Eclipse 4 Platform Rolled Out

Of particular note in the Juno release is Eclipse 4 (known for years as E4), the first major update to the core Eclipse IDE in years.

“This is the release where we are switching to Eclipse 4, so all packages are moving towards it,” Milinkovitch said. “It’s important to note that a lot of work went into backwards compatibility.”

The vast majority of the projects in Juno are not actually using any of the new features of Eclipse 4, according to Milinkovitch.
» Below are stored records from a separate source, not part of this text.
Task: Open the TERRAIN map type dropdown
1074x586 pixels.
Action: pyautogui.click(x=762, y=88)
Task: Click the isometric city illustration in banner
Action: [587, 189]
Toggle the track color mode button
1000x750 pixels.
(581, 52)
Instead, they rely on the backwards compatibility with Eclipse 3.

Milinkovitch added that what developers will like about Eclipse 4 is that it is more flexible.

“Right now in Eclipse there are lots of hard-coded relationships,” Milinkovitch said. “Those become more flexible with Eclipse 4 and developers down the road will be able to build better applications with greater ease.”

Eclipse 4 also includes the ability to use CSS to style the UI, which should help in the building process for applications as well.

As to the future of Eclipse 4, Milinkovitch expects the next Eclipse release train in 2013 to be more focused on getting projects to use Eclipse 4 natively, instead of just using the compatibility layer.

New Eclipse Project: Code Recommenders

Among the new projects in Juno is the Code Recommenders project, which is all about improving Eclipse code completion. The Eclipse Foundation explains that Code Recommenders recommends proper API usage to developers just like Amazon recommends related items to shoppers.

“Code Recommenders is an interesting new project and a game changer for developers that are leveraging it,” Milinkovitch said.